Heavyset tugs at the gun, but now it hooks on his pants. He yanks on it as the bear rises out of the ditch and onto the asphalt. It paws at the ground, bellowing in pain, then explodes up onto its back legs, towering twelve feet in the air. The crotch of Heavyset’s jeans go dark. He looks to the young man, who stares back at him with a bemused smile, like, What are you gonna do?

Heavyset starts to cry. Gun forgotten, he turns and runs toward the center guardrail, hearing the bear drop to its front paws, hearing it chase after him. He grabs for the rail, tries to vault over it, but his foot catches and he tumbles over into the oncoming lane. His gun clatters away, skidding onto the far shoulder. And then the bear is on him. Its teeth sink into his spine. He screams.

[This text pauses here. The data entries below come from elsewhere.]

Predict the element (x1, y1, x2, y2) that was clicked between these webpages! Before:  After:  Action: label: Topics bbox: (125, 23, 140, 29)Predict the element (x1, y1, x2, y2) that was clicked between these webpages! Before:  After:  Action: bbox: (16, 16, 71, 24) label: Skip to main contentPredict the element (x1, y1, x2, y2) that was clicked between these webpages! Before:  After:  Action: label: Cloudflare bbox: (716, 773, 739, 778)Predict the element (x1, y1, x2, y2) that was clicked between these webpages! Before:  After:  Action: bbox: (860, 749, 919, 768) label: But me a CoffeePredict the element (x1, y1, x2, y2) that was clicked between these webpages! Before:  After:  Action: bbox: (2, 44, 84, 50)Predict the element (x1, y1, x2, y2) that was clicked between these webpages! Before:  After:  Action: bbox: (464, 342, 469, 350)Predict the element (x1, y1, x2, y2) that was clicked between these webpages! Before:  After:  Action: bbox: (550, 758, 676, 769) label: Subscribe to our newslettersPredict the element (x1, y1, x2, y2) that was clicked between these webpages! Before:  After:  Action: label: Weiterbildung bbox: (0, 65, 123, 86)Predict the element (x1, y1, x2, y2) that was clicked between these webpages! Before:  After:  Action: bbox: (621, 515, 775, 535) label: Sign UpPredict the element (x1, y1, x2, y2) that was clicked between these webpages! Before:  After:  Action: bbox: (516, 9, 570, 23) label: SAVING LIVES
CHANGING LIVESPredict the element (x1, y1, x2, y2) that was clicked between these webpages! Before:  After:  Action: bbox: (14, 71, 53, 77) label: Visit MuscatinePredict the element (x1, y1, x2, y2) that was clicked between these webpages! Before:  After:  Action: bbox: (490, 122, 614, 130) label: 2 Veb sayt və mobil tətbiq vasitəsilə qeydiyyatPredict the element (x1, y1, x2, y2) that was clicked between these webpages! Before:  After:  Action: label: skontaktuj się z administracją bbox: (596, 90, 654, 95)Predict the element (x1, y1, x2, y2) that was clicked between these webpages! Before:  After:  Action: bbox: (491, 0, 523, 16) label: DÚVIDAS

Behind him, the hillside ignites, flames racing down toward the road.

Randall Flagg gets back on his bike and drives on.

*



They move Avon into the backseat so he can stretch out, clearing the mountains near Bonnie Bell. Story pushes the needle to ninety-five mph. In back, Simon tears the sleeves from his hospital scrubs and fashions a bandage for Avon’s ear. He crouches in the footwell, applying pressure. Avon pulls up his shirt. There is a .40-caliber entrance wound above his left hip and a larger exit wound in the small of his back. Inside his body cavity, Avon’s kidney and spleen are a kind of toxic soup, mixing with his blood and viscera.

“It didn’t used to be like this,” he mutters, feverish now, his voice growly from years of smoking unfiltered Camels. “It used to be open and wild, and he’d let me sit in his lap and drive.”

“Who?” says Simon, then rings the bloody rag out onto the footwell.

“Daddy,” says Avon. He grabs Simon’s wrist. “Don’t you get it,” he says. “It used to be better. We used to be free.”

The farther east they drive, the more the air clears, until outside Whitewater they are able to roll down the windows and let in the first fresh air any of them have breathed in three days. The sun is rising when they stop for gas in Palm Springs. The back windshield is gone, the teal four-door exterior perforated with fifty-five holes. While the car is filling, Story goes into the shop and buys Simon a new outfit, yellow sweatpants, a thin white T-shirt with the blue and red Valvoline logo on it, and a pair of flip-flops. She also buys three rolls of paper towels and some duct tape.

“We’re taking him to the hospital, right?” says Simon, pulling the T-shirt on over his head, as Story changes Avon’s bandages, wrapping the gray tape around his waist.

“No hospitals,” mutters Avon, seemingly from sleep.

An Amazon delivery truck drives by, beginning its daily rounds, despite the melee.

The backseats are fabric and have absorbed most of the blood. A red Mercedes pulls into the next pump. A balding man in a pink polo shirt and cargo shorts gets out. There is a sidearm strapped to his waist.

“What the fuck are you looking at?” he asks them, swiping his card. He sets the nozzle, then goes inside. In his mind, the equation is clear. He’s the one with the gun and they’re the ones with the car full of bullet holes. Losers, in other words.

Story screws the Kia’s gas cap back on. She goes over and peers into the Mercedes.

“Story,” warns Simon, but Story leans in through the open window and grabs the preppy asshole’s cell phone. Then she is sliding into the Kia’s driver’s seat as the bald avenger comes out of the shop, carrying a blue Slurpee.